A infiltração política é possível hoje, principalmente por causa das mudanças históricas  nas nossas matrizes de informação tradicionais, que migram rápida e gradativamente dos jornais, das rádios, das TVs e do cinema para as mídias sociais. Isso torna cada vez menos sustentável uma ditadura totalitária a exemplo do pós guerra, razão pela qual o autoritarismo político dos nossos dias conta com a massificação de ideias para infiltrar_se por meios não analógicos em uma cultura de pós verdades históricas, onde as convicções pessoais dos indivíduos são percebidas com muito mais facilidade que construções teóricas sobre democracia e sobre a ética política, pois é nesse portal da consciência que a infiltração política tem apostado, nas convicções pessoais, em detrimento de qualquer percepção analógica e formal sobre o que seja essência e aparência, real e irreal.
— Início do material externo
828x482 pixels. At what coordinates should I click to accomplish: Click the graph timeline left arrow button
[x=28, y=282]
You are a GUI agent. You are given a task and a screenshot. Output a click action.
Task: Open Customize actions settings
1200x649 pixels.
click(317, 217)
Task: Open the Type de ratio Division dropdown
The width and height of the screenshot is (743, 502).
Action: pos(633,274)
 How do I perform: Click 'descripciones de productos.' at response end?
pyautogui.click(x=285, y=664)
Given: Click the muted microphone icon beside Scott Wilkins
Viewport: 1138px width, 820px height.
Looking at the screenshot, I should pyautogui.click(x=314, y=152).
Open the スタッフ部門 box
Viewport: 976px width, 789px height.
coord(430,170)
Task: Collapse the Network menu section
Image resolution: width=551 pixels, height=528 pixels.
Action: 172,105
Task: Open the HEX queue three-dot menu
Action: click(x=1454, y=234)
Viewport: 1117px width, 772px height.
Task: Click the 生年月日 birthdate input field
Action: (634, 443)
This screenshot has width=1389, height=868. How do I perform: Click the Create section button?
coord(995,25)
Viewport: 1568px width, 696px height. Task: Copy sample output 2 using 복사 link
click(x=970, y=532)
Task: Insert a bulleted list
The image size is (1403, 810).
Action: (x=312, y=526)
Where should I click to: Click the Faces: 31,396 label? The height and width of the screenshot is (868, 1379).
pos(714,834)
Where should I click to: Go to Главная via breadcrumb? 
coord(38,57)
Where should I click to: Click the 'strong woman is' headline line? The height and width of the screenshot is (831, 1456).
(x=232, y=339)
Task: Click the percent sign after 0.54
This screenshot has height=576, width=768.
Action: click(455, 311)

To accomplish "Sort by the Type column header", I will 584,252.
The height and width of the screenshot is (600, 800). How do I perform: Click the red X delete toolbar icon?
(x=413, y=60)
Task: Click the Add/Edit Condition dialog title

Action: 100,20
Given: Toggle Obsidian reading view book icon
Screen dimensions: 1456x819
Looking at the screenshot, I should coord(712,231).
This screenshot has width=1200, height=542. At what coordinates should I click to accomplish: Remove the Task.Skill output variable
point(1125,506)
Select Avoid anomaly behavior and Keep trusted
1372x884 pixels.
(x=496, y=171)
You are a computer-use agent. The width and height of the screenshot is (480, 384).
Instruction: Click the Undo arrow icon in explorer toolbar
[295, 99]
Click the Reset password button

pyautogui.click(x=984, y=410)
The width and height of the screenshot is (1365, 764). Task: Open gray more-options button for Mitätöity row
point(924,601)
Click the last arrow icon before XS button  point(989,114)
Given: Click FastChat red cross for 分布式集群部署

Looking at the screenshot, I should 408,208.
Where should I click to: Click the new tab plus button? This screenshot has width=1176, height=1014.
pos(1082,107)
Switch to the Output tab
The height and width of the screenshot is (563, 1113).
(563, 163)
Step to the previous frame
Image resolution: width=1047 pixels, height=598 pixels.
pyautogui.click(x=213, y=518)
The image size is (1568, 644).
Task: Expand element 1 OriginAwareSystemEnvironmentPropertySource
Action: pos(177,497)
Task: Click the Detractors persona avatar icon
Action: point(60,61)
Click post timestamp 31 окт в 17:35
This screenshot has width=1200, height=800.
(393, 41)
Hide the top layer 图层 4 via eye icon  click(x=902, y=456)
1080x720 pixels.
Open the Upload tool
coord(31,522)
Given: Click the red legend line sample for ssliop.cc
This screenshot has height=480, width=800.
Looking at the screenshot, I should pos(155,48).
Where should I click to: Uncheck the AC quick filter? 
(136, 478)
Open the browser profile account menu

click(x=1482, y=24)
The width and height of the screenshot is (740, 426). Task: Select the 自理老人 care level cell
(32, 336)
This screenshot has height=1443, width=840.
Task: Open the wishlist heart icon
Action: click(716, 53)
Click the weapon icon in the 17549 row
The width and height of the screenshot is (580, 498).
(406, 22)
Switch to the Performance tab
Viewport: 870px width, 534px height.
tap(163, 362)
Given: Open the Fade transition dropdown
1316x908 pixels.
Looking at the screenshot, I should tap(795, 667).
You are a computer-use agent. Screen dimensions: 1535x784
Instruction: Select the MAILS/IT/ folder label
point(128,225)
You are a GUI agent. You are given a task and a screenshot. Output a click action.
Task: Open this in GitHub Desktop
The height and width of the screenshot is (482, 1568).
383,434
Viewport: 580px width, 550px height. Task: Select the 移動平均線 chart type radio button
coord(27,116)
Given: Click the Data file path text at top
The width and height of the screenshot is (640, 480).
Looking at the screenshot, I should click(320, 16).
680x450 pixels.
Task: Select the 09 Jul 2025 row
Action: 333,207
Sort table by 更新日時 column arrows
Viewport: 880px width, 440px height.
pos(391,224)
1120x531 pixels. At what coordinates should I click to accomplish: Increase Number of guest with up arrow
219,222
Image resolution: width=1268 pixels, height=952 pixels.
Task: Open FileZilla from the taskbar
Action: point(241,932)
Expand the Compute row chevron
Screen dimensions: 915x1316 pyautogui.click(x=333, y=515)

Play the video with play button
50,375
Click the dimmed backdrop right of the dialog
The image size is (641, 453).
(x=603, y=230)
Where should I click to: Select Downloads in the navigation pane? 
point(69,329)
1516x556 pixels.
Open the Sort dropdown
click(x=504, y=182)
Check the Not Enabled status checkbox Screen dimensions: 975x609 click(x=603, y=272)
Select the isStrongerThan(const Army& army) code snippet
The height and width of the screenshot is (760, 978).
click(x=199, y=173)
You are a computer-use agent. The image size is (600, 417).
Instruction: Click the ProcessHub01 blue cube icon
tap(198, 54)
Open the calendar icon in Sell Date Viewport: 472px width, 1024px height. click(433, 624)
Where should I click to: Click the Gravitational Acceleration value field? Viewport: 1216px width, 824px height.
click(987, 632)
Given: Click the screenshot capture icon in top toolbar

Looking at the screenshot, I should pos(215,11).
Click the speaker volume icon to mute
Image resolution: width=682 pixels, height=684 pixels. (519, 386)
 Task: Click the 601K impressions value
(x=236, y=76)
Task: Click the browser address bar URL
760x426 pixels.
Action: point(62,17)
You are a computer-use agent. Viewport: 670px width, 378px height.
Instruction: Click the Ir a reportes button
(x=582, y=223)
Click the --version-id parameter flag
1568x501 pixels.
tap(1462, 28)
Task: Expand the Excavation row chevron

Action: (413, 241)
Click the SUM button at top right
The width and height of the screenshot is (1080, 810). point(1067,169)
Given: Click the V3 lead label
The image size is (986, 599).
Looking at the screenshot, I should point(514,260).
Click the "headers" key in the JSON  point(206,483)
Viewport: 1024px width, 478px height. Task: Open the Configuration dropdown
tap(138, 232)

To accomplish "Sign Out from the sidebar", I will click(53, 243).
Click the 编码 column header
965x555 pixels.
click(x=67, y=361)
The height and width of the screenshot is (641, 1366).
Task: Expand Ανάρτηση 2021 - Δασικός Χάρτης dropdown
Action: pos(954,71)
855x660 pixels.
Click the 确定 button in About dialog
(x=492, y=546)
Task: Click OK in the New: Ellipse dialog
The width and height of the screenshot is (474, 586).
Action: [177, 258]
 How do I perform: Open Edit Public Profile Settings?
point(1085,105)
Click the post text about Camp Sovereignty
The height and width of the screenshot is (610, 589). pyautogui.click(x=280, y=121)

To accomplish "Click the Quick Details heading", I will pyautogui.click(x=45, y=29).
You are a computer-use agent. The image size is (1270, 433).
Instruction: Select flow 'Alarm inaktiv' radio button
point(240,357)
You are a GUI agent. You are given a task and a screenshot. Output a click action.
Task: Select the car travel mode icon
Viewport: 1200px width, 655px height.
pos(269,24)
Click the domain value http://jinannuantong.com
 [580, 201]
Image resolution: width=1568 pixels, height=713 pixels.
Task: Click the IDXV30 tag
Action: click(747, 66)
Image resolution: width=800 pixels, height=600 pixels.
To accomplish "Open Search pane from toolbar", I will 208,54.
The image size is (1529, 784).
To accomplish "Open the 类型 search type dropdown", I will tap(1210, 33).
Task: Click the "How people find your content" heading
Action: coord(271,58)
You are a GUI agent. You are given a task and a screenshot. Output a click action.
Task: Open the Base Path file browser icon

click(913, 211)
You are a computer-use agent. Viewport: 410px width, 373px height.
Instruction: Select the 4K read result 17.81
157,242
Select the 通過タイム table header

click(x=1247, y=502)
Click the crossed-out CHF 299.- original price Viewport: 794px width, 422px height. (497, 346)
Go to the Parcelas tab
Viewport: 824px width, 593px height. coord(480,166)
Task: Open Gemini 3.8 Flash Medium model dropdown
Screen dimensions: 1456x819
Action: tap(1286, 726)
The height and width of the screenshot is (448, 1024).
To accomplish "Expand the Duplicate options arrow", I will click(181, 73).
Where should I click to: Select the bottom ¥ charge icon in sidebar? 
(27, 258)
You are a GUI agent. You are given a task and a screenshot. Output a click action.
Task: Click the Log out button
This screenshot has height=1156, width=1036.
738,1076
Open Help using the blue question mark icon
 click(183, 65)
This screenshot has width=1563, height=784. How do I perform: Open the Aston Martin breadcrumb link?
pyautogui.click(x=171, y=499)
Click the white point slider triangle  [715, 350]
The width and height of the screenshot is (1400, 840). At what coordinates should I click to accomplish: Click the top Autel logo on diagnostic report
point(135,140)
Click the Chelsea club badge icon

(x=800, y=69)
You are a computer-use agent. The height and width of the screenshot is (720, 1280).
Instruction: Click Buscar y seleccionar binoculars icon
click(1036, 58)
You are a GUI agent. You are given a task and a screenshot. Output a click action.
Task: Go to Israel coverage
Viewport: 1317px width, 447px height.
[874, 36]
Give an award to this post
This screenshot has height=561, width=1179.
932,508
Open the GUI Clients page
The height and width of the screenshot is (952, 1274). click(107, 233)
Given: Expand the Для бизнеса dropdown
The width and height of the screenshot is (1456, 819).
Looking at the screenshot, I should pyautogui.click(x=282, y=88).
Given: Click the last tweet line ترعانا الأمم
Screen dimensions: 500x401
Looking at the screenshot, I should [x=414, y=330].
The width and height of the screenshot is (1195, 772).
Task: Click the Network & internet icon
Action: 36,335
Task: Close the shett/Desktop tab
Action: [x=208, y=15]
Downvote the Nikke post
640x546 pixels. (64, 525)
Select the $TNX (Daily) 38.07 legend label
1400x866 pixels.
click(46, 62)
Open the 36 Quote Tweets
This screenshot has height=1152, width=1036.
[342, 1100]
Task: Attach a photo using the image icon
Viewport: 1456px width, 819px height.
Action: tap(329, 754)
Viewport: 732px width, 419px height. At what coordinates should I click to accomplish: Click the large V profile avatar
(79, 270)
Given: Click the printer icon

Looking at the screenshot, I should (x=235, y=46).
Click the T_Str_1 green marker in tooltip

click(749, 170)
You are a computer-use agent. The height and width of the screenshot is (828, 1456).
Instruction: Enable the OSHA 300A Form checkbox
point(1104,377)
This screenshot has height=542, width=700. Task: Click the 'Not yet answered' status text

No Brasil hoje, estamos vivenciando vários assédios de infiltração autoritária, pois a luz da visibilidade do debate público, ninguém vai dizer que você está impedido de ser de esquerda ou de direita, mas quando um aluno pergunta a um professor, o senhor é esquerdista? quando a gente percebe a animosidade entre muitos deles contra quem é contrário ao seu pensamento, mesmo sem uma formação adequada sobre o que representam as ideologias políticas e etc, é porque as pessoas estão sendo gradativamente infiltradas com a falsa ideia de que ser de esquerda ou ser até de uma religião diferente, é uma espécie de crime político hediondo ou uma aberração moral diante de tudo o que há de bom na face da terra. Muitos agem como se ser de esquerda, ser muçulmano ou meramente se expressar livremente é coisa de um cidadão de segunda categoria. E isso tudo está sendo produzido por infiltração política nos bastidores do debate público

Portanto precisamos estar atentos, pois muita gente é amedrontada, desesperançada e em busca de soluções rápidas para os seus problemas e demandas, as vezes pessoal, o que as torna mais vulneráveis, e consequentemente com os ressentimentos muito mais aflorados. E por isso essas pessoas ficam a espera de um líder que seja aquela espécie de santo milagreiro, autoritário ou não. É também nesses espeços que a infiltração autoritária atua. Mas líderes que não sejam democratas convictos hoje, geralmente não vão se pronunciar tão explicitamente como um ditador tradicional a respeito das suas preferências pelo autoritarismo, mas eles se utilizarão sempre das mais sutis infiltrações políticas para produzir tipos símbolos políticos menos tolerantes. É neste contexto que pessoas são incentivadas a dizer que ser de esquerda é ser um criminoso. É neste contesto que cidadãos são incentivadas a não mais respeitar reservas indígenas, de maneiras indiretas. É neste contexto que indivíduos são incentivadas a praticar violência contra opositores através de excessos de lacração política intimidatória. É é neste contesto que um professor foi assassinato por razões políticas na França. Pois as razões da intolerância hoje não são mais as ditaduras clássicas como no século passado, mas elas ocorrem tacitamente por meio de infiltrações autoritárias. E essa forma de infiltração até se assemelham às vezes a uma ditadura, mas apesar do seu autoritarismo ela é uma falsa ditadura para o século XXl.